- [Work instructions] An identical transcription of the records is required.
════
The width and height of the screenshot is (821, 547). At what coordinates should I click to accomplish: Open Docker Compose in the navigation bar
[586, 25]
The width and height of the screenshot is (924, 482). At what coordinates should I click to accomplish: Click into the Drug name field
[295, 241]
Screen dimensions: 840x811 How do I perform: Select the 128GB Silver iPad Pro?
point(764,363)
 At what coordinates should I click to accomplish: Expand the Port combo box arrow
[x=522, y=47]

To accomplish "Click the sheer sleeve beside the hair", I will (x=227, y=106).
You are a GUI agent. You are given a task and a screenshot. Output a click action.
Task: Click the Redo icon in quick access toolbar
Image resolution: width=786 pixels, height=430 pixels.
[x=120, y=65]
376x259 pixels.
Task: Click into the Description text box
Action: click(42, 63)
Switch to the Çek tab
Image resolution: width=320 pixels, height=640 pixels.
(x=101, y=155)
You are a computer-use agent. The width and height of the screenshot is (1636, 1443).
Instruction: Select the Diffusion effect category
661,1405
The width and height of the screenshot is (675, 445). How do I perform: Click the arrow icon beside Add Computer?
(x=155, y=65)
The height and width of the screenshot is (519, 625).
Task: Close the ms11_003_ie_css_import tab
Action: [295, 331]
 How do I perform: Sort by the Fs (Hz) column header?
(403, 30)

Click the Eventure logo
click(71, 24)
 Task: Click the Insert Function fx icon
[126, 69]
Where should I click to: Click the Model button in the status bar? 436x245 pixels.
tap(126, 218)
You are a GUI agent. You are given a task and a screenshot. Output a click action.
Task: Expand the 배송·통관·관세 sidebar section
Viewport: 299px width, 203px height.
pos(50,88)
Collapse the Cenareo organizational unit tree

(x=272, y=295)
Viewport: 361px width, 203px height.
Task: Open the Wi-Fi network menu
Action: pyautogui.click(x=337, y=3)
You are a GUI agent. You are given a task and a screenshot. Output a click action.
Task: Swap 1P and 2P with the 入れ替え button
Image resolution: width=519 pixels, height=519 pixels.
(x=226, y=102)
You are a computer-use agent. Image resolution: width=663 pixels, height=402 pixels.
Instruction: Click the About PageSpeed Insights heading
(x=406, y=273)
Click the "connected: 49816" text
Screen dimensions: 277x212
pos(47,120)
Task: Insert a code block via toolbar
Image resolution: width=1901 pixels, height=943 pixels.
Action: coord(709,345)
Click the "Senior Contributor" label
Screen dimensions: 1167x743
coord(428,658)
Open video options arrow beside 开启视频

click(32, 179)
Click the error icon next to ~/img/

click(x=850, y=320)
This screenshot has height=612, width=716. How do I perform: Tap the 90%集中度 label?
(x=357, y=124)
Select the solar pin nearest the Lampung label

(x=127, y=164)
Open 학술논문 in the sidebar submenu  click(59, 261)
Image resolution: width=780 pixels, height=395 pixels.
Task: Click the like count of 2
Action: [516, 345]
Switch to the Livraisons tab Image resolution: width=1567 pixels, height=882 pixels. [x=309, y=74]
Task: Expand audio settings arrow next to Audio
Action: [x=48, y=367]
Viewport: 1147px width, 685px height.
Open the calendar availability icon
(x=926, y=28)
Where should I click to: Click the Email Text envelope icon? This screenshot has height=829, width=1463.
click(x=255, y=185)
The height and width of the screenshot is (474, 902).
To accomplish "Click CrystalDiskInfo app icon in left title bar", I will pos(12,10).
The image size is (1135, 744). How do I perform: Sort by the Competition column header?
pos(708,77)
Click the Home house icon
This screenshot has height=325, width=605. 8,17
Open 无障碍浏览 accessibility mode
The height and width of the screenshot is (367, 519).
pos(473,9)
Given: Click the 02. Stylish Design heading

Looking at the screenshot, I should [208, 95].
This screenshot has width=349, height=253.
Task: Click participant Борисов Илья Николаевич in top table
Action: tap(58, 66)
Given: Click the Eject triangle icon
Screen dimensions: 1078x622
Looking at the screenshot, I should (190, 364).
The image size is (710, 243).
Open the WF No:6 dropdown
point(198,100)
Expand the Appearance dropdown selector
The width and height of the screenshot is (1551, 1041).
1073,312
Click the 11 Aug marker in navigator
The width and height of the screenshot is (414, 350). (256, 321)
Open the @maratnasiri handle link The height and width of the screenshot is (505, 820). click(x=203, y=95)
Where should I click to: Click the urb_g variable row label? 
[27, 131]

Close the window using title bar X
════
- [Response]
The width and height of the screenshot is (821, 547). At what coordinates should I click to accomplish: Open Docker Compose in the navigation bar
[586, 25]
The width and height of the screenshot is (924, 482). At what coordinates should I click to accomplish: Click into the Drug name field
[295, 241]
Screen dimensions: 840x811 How do I perform: Select the 128GB Silver iPad Pro?
point(764,363)
 At what coordinates should I click to accomplish: Expand the Port combo box arrow
[x=522, y=47]

To accomplish "Click the sheer sleeve beside the hair", I will (x=227, y=106).
You are a GUI agent. You are given a task and a screenshot. Output a click action.
Task: Click the Redo icon in quick access toolbar
Image resolution: width=786 pixels, height=430 pixels.
[x=120, y=65]
376x259 pixels.
Task: Click into the Description text box
Action: click(42, 63)
Switch to the Çek tab
Image resolution: width=320 pixels, height=640 pixels.
(x=101, y=155)
You are a computer-use agent. The width and height of the screenshot is (1636, 1443).
Instruction: Select the Diffusion effect category
661,1405
The width and height of the screenshot is (675, 445). How do I perform: Click the arrow icon beside Add Computer?
(x=155, y=65)
The height and width of the screenshot is (519, 625).
Task: Close the ms11_003_ie_css_import tab
Action: [295, 331]
 How do I perform: Sort by the Fs (Hz) column header?
(403, 30)

Click the Eventure logo
click(71, 24)
 Task: Click the Insert Function fx icon
[126, 69]
Where should I click to: Click the Model button in the status bar? 436x245 pixels.
tap(126, 218)
You are a GUI agent. You are given a task and a screenshot. Output a click action.
Task: Expand the 배송·통관·관세 sidebar section
Viewport: 299px width, 203px height.
pos(50,88)
Collapse the Cenareo organizational unit tree

(x=272, y=295)
Viewport: 361px width, 203px height.
Task: Open the Wi-Fi network menu
Action: pyautogui.click(x=337, y=3)
You are a GUI agent. You are given a task and a screenshot. Output a click action.
Task: Swap 1P and 2P with the 入れ替え button
Image resolution: width=519 pixels, height=519 pixels.
(x=226, y=102)
You are a computer-use agent. Image resolution: width=663 pixels, height=402 pixels.
Instruction: Click the About PageSpeed Insights heading
(x=406, y=273)
Click the "connected: 49816" text
Screen dimensions: 277x212
pos(47,120)
Task: Insert a code block via toolbar
Image resolution: width=1901 pixels, height=943 pixels.
Action: coord(709,345)
Click the "Senior Contributor" label
Screen dimensions: 1167x743
coord(428,658)
Open video options arrow beside 开启视频

click(32, 179)
Click the error icon next to ~/img/

click(x=850, y=320)
This screenshot has height=612, width=716. How do I perform: Tap the 90%集中度 label?
(x=357, y=124)
Select the solar pin nearest the Lampung label

(x=127, y=164)
Open 학술논문 in the sidebar submenu  click(59, 261)
Image resolution: width=780 pixels, height=395 pixels.
Task: Click the like count of 2
Action: [516, 345]
Switch to the Livraisons tab Image resolution: width=1567 pixels, height=882 pixels. [x=309, y=74]
Task: Expand audio settings arrow next to Audio
Action: [x=48, y=367]
Viewport: 1147px width, 685px height.
Open the calendar availability icon
(x=926, y=28)
Where should I click to: Click the Email Text envelope icon? This screenshot has height=829, width=1463.
click(x=255, y=185)
The height and width of the screenshot is (474, 902).
To accomplish "Click CrystalDiskInfo app icon in left title bar", I will pos(12,10).
The image size is (1135, 744). How do I perform: Sort by the Competition column header?
pos(708,77)
Click the Home house icon
This screenshot has height=325, width=605. 8,17
Open 无障碍浏览 accessibility mode
The height and width of the screenshot is (367, 519).
pos(473,9)
Given: Click the 02. Stylish Design heading

Looking at the screenshot, I should [208, 95].
This screenshot has width=349, height=253.
Task: Click participant Борисов Илья Николаевич in top table
Action: tap(58, 66)
Given: Click the Eject triangle icon
Screen dimensions: 1078x622
Looking at the screenshot, I should (190, 364).
The image size is (710, 243).
Open the WF No:6 dropdown
point(198,100)
Expand the Appearance dropdown selector
The width and height of the screenshot is (1551, 1041).
1073,312
Click the 11 Aug marker in navigator
The width and height of the screenshot is (414, 350). (256, 321)
Open the @maratnasiri handle link The height and width of the screenshot is (505, 820). click(x=203, y=95)
Where should I click to: Click the urb_g variable row label? 
[27, 131]

Close the window using title bar X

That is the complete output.